ともあれ、絶対過半数の議席は得た。チャベス・ベネズエラ、モラレス・ボリビア両政権が進めている外資企業国有化なども考えているのだろうか。
チャベス大統領はキューバでの手術から2ヵ月以上経った2月18日、つまりコレア当選が確定した日、帰国した。ベッドに横たわり娘と談笑するチャベス氏の写真が、その4日前に公開された。彼の実顔が写真にせよ現れたのは、実に2ヵ月ぶりのことだ。彼から国民に対するハバナからのメッセージは、ツイッターやテレビとの会見を通じて出されていた以前とは異なり、必ず、留守を預かるマドゥーロ副大統領を通して出されてきた。帰国しても当分陸軍病院に入院した状態で、国政運営は過去2ヵ月間同様、マドゥーロ氏に委ねるようだ。

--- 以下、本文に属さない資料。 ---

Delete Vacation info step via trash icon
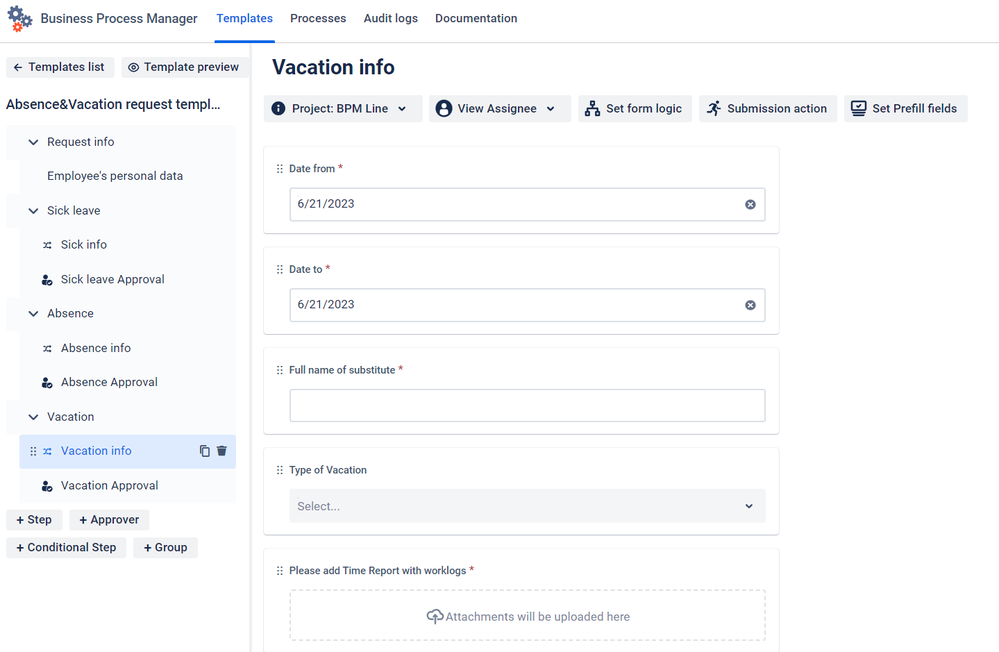999x652 pixels. [222, 451]
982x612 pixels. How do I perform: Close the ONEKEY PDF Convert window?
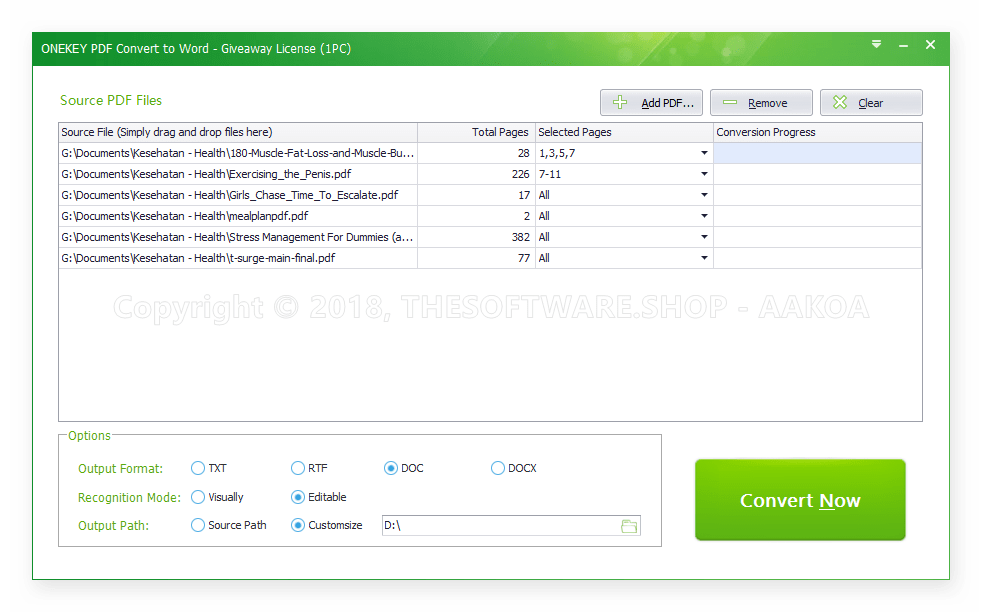pos(930,45)
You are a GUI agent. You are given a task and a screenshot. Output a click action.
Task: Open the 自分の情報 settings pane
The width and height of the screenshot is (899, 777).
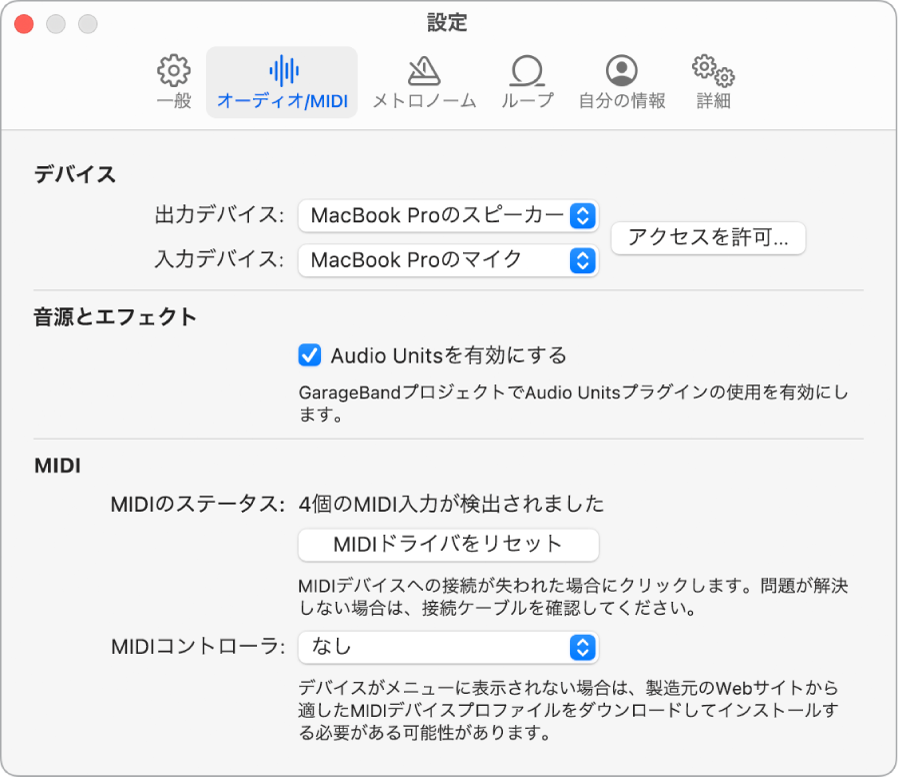tap(622, 82)

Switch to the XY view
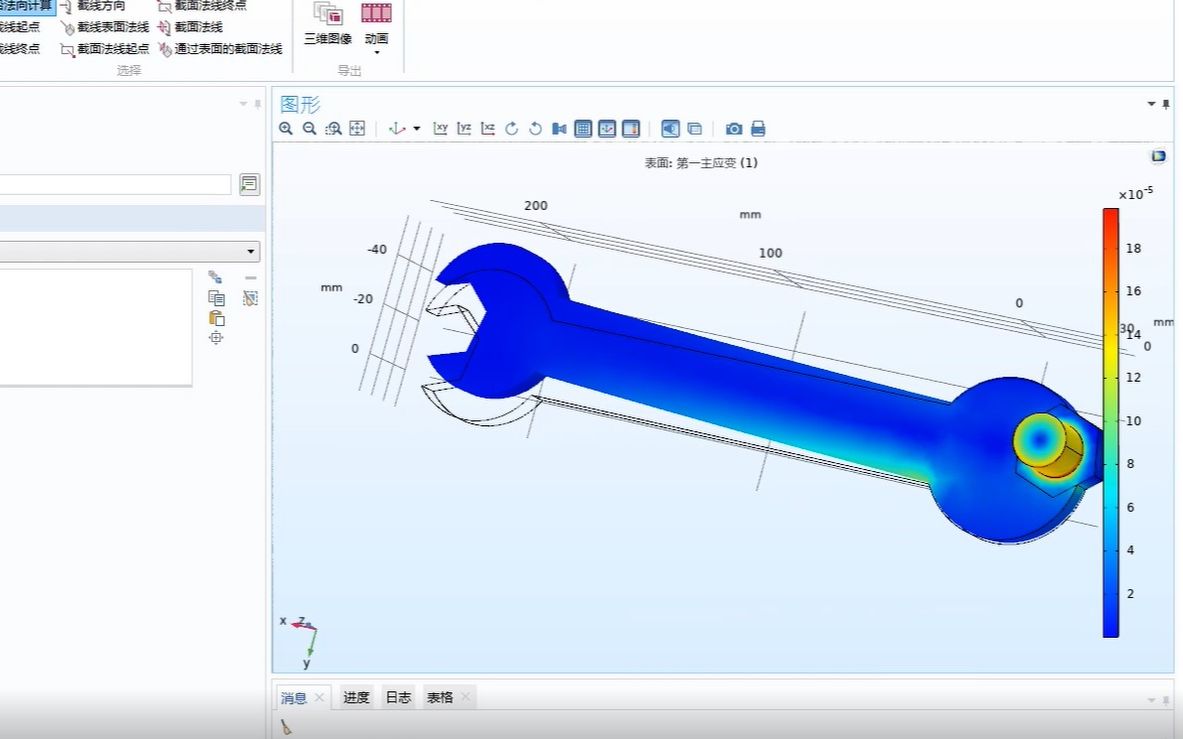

コレア氏とPAISの大勝で、大統領任期制限の撤廃を狙った憲法改正を唱える与党要人も出て来た。また、ラ米域内左派陣営には、チャベス氏が表舞台に立てない状況だけに、コレア氏に纏め役を期待する向きもある、との報道も出ている。だが、コレア氏は2017年の任期を終えたら、引退する旨を公言する。チャベス氏に比べ、遥かに民主的な姿勢だけに、一般的には歓迎すべきところだ。長時間を要する大事業で、自ら旗を振って来た「二十一世紀の社会主義」建設には、彼ほどにカリスマ性を持った強力な後継者さえいれば良い。自身はそれを支援する。だが国内にいてこそ可能な話だろう。ところが、ベルギー人の妻の国に移住する意向、とも伝えられる。それなら大プロジェクトへの本気度は疑わしくなる。今回の議会選大勝も色褪せる。